(Collected data entries)
::::::
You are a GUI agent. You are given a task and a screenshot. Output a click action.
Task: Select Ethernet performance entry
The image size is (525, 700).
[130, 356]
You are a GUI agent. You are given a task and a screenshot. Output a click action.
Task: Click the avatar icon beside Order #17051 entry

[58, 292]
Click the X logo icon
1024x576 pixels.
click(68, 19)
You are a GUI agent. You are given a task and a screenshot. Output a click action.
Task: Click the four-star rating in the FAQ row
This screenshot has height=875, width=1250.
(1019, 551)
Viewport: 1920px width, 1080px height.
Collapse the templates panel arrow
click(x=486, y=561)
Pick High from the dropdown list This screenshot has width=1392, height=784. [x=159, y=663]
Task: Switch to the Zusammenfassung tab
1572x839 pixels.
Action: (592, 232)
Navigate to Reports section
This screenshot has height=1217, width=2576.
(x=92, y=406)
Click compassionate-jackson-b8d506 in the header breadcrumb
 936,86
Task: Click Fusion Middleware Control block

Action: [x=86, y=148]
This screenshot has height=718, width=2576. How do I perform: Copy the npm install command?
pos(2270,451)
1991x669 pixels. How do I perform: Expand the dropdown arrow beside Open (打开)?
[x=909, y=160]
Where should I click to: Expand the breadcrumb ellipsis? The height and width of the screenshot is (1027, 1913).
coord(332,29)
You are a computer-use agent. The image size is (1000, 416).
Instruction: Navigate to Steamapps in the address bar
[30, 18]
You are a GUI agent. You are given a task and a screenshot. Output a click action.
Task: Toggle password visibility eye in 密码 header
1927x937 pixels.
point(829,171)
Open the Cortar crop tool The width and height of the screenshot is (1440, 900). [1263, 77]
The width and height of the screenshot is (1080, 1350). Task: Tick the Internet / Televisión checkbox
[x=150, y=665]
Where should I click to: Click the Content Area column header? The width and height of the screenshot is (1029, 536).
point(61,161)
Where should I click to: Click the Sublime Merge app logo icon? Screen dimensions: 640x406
::::::
Work to be completed
Each line carrying the string "logo" should be copied out from the entries.

Task answer
Click the X logo icon
Where should I click to: Click the Sublime Merge app logo icon? Screen dimensions: 640x406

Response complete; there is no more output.